Hinzuschauen, wo Betroffene sind, ist ein wichtiger Teil der Präventionsarbeit, um knappe Ressourcen sinnvoll einzusetzen. Stigmatisierungen sind fehl am Platz.

Im Gegenzug zu HIV haben sich die anderen sexuell übertragbaren Krankheiten (STI) geradezu explosionsartig verbreitet. Viele davon sind im selben Zeitraum um über das Vierfache gestiegen. Was kann man dagegen tun?
STI­-Infektionen werden heute häufiger diagnostiziert. Wer Sex mit verschiedenen Partner:innen hat, lässt sich regelmässig gegen STI testen. Wichtig auch hier ist, offen darüber zu sprechen und das Thema nicht zu stigmatisieren. Präventiv machen wir von der Aids­-Hilfe Schweiz seit Jahren immer wieder Testkampagnen. Während diesen zeitlich beschränkten Kampagnen können sich in der Schweiz Männer und trans Personen unter 25 Jahre, die Sex mit Männern haben, kostenlos testen lassen.

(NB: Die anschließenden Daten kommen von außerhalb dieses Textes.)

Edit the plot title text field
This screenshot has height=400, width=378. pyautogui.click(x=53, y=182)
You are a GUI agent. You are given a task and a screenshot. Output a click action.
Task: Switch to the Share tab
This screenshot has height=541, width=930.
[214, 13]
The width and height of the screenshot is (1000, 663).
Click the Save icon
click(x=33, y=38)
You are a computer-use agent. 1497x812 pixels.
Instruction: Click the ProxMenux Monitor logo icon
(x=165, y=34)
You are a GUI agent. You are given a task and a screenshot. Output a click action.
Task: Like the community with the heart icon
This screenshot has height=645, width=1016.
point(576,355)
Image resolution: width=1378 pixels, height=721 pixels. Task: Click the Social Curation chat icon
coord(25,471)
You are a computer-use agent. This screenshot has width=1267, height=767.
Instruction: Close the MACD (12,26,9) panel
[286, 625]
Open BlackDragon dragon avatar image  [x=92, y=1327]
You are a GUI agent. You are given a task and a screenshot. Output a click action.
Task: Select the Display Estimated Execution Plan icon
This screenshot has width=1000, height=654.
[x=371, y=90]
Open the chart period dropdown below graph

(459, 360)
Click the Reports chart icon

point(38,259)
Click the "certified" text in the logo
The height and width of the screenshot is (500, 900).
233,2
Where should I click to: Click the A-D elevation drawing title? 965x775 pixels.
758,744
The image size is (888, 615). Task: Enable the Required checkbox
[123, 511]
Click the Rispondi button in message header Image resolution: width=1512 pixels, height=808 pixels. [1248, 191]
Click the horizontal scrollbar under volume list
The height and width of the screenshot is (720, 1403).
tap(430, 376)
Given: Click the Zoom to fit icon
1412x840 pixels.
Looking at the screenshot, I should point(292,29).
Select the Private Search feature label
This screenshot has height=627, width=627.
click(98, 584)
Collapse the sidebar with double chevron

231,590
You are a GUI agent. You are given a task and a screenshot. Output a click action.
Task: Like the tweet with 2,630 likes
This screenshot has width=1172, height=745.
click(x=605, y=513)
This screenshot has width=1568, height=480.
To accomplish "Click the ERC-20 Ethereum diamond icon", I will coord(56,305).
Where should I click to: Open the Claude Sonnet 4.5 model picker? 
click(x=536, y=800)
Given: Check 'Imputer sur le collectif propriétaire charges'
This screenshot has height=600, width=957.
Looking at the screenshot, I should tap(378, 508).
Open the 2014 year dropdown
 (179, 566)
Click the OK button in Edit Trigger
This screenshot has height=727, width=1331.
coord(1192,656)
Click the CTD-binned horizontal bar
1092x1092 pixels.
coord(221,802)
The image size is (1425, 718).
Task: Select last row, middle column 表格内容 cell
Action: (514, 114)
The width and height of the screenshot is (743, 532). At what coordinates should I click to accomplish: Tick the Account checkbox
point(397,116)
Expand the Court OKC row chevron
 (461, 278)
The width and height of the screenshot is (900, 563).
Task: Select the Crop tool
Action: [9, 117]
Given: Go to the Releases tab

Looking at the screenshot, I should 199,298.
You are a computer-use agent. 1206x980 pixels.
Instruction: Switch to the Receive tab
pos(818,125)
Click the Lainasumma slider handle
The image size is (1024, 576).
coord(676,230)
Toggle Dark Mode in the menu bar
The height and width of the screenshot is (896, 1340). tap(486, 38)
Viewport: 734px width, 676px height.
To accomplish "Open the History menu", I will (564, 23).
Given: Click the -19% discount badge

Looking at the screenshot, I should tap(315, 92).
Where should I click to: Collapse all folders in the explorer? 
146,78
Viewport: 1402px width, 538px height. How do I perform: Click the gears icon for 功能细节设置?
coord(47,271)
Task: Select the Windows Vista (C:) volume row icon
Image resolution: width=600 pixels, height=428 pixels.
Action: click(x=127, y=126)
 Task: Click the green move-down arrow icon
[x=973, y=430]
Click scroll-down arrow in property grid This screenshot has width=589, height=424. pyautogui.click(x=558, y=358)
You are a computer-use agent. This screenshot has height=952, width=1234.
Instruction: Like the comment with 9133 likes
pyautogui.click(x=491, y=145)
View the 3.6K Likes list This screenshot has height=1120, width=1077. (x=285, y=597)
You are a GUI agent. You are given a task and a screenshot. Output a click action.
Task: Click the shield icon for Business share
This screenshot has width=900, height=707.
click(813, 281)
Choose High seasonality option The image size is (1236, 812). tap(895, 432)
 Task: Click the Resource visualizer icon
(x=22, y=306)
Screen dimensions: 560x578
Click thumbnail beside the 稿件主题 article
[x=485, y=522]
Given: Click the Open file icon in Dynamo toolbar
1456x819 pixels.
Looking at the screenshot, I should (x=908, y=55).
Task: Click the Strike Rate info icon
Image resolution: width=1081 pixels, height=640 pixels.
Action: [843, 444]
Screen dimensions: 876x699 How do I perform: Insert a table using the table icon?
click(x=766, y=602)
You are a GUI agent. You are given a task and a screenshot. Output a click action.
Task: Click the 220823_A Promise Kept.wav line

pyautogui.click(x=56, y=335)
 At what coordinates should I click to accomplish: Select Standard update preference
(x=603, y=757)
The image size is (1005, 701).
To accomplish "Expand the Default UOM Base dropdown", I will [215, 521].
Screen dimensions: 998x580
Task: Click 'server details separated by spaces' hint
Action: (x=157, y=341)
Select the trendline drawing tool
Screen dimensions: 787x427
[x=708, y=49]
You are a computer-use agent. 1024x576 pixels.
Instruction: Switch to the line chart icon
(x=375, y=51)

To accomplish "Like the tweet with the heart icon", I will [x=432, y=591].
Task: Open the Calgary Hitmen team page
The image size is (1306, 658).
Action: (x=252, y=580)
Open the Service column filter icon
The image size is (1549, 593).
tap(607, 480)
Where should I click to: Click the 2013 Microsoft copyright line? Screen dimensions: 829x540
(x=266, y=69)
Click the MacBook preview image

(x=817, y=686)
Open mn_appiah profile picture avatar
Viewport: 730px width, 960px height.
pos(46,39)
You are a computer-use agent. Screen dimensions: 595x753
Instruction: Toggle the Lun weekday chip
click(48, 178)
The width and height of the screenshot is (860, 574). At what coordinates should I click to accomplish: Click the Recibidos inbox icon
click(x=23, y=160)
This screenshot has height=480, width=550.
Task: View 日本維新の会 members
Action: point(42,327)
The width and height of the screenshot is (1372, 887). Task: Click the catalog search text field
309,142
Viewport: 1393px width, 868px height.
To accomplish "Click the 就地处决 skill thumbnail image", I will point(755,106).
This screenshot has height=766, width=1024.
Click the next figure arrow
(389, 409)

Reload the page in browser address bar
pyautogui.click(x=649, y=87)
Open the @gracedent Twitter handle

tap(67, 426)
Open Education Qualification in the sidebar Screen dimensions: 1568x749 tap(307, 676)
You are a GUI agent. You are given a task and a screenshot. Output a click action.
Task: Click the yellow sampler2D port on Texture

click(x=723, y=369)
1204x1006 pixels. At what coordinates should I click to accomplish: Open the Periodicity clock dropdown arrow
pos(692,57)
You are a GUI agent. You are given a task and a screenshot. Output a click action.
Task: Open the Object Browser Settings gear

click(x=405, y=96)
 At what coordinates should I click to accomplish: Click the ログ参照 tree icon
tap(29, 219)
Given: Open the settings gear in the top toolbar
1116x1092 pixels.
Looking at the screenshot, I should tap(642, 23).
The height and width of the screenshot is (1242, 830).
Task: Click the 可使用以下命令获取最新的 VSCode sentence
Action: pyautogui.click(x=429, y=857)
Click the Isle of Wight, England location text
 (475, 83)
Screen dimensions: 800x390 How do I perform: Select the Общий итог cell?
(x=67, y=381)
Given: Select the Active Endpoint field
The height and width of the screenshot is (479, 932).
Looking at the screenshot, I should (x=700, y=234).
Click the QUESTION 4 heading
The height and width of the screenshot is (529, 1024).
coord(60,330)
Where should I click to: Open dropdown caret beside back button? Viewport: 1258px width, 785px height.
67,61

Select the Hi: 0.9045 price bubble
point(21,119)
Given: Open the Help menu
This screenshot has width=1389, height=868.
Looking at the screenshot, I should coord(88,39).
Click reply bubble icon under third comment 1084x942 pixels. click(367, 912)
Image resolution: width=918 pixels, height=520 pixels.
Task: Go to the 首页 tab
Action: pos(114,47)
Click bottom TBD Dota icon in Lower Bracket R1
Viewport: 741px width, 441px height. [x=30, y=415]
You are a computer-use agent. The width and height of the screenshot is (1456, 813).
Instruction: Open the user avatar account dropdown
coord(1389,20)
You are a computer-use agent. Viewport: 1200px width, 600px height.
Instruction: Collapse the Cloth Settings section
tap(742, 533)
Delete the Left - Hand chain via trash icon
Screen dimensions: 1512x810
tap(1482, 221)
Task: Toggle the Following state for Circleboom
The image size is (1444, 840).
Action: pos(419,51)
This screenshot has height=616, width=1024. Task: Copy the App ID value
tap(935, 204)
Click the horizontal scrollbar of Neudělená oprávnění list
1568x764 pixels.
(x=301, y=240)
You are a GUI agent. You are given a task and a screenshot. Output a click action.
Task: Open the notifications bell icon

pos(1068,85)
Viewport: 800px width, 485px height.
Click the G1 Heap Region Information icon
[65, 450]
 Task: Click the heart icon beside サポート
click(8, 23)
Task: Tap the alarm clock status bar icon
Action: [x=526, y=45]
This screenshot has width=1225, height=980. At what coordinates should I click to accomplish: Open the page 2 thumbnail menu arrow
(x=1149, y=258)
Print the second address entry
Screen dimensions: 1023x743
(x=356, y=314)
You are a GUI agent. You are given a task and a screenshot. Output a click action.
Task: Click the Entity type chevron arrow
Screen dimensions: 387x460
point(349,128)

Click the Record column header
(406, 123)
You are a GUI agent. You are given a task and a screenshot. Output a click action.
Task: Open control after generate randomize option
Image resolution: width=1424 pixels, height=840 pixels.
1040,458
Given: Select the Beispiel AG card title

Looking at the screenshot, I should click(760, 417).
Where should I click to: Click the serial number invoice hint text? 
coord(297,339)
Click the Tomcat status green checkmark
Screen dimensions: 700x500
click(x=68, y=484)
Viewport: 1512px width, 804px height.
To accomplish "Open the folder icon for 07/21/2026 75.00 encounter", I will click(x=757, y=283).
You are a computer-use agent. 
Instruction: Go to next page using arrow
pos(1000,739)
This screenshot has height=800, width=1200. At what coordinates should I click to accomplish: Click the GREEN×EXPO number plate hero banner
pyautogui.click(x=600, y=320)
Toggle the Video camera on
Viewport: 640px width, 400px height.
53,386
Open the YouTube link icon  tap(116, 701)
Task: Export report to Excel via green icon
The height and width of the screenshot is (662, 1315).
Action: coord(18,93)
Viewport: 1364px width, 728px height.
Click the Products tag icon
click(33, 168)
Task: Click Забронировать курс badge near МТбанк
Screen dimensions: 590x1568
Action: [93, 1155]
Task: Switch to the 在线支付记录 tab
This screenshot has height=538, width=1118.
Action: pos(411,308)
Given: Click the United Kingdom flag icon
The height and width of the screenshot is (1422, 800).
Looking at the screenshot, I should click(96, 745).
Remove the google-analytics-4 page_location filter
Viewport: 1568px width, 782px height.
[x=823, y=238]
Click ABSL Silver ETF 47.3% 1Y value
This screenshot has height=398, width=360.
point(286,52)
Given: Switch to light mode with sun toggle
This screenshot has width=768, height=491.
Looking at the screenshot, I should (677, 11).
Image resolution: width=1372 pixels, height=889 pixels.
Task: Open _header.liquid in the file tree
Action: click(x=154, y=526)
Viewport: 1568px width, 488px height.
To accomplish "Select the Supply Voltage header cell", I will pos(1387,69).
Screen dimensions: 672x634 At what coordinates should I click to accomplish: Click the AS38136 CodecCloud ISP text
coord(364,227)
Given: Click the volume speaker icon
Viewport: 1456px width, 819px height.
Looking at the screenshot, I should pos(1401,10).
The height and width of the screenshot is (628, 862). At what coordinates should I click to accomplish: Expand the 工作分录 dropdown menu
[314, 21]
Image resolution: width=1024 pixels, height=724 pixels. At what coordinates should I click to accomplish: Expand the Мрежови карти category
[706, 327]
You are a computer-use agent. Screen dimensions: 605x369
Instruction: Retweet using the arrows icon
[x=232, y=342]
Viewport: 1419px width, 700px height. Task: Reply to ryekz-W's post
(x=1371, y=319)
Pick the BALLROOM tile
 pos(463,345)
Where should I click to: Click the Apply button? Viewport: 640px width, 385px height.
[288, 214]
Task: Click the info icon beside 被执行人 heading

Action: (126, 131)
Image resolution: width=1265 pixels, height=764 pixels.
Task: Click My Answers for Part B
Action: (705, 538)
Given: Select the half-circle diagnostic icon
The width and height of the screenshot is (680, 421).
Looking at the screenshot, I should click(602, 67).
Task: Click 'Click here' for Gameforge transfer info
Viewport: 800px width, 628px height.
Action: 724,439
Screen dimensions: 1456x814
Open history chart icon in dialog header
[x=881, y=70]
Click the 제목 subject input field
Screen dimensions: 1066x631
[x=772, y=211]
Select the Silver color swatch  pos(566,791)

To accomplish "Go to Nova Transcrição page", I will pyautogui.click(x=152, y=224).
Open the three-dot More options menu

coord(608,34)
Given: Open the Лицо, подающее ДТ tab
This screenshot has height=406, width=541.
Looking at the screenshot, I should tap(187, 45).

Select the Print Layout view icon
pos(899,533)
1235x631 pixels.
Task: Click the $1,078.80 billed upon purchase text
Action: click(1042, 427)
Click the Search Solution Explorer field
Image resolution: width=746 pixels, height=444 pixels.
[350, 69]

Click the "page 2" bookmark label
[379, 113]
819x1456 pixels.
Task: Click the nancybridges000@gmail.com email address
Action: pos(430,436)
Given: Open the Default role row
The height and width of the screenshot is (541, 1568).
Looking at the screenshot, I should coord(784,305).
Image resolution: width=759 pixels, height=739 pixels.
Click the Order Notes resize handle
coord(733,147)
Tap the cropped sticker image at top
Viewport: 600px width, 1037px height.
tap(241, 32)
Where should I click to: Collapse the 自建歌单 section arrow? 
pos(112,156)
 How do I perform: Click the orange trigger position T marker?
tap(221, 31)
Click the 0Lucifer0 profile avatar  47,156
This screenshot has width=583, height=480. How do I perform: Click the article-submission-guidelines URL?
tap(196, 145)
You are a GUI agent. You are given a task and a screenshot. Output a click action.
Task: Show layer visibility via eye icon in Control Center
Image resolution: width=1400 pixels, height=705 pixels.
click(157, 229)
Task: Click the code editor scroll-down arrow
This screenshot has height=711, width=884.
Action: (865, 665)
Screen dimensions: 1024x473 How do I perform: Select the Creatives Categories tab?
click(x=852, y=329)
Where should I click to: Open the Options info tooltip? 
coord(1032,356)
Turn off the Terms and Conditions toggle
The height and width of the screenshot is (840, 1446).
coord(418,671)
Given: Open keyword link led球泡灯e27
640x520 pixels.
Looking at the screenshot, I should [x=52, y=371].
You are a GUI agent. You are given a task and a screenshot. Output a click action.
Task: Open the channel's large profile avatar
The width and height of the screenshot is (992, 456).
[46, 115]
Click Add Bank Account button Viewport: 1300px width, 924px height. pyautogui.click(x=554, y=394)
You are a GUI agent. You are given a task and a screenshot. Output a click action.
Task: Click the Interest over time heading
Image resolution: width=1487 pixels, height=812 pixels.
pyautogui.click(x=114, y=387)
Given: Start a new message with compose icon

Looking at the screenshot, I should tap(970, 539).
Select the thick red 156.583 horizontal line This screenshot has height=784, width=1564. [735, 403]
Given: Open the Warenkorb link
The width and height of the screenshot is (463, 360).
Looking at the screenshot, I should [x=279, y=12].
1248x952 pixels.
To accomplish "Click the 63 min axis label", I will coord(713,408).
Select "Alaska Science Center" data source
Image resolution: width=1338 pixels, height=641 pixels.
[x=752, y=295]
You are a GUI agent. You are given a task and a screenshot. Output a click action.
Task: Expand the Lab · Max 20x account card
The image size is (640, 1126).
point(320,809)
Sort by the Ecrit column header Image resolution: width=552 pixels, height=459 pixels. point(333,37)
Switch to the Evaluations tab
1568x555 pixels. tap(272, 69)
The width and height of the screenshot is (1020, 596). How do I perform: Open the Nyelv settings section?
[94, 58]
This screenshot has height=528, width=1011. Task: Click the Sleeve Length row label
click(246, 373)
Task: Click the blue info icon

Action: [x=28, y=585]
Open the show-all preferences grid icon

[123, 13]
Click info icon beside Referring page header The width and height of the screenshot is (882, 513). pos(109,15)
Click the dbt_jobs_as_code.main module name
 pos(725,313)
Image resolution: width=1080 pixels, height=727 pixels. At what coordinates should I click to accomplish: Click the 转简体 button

Für alle über 25 kostet es 75 Franken. Du kannst dich allerdings jederzeit testen lassen in der ganzen Schweiz. Eine Liste mit allen Testzentren findest du auf unserer Homepage (drgay.ch/deine-kontakte). Schön zu sehen ist, dass unsere Community zu HIV und andere STI bereits gut sensibilisiert ist. Das hat sich auch in der Bewältigung des Mpox­-Ausbruchs (die sogenannten Affenpocken) im letzten Jahr erwiesen: MSM mit Symptomen gingen zum Test und lassen sich auch jetzt noch impfen.

Wie sieht es mit der psychischen Gesundheit in der LGBTQIA+ Community aus?
Generell kann man sagen, dass die Menschen aus dieser Community schon diesbezüglich eine stärkere psychische Belastung erfahren, da es immer noch viele Vorbehalte gibt in der Gesellschaft. Zudem gibt es auch viele, die keine für sie vertrauenswürdige Anlaufstelle haben, um über diese Belastung zu sprechen, was den Druck zusätzlich erhöht. Damit diese Belastung verringert werden kann, muss noch viel gemacht werden. Wir sind da verstärkt dran, gerade unsere aktuelle Kampagne zielt darauf ab, damit man sich z. B. innerhalb Freundschaften psychisch besser unterstützen kann. Natürlich kann ein:e Freund:in nicht alle Probleme lösen, bei gewissen Angelegenheiten sollte man immer noch professionelle Hilfe aufsuchen. Auch da ist es wichtig, dass Vorbehalte abgebaut werden, gerade beim Umgang mit psychischer Gesundheit ist noch viele Stigmatisierung vorhanden.

Sieht man bei den Fragen an Dr. Gay eine Entwicklung, hat sich da etwas verändert im Laufe der Zeit?
Das Wissen ist heute sicher höher wie früher. Trotzdem kommen auch immer wieder die gleichen Fragen, beispielsweise bei HIV und dessen Übertragbarkeit. Wir sehen aber auch eine Zunahme bei Fragen, welche von Identität grundsätzlich handeln. Selbstfindung, sich Wohlfühlen im eigenen Ich sind heute wichtige Themen.

Sieht man auch eine Zunahme an Fragestellenden, die nicht aus der Gay-Community kommen?
Bei Dr. Gay weniger, da richten wir uns in erster Linie an schwule, bi und queere Männer. Unsere Fachstellen aber sind mit unterschiedlichen Angeboten für die breitere LGBTQ+ Community da, das ist uns ein grosses Anliegen.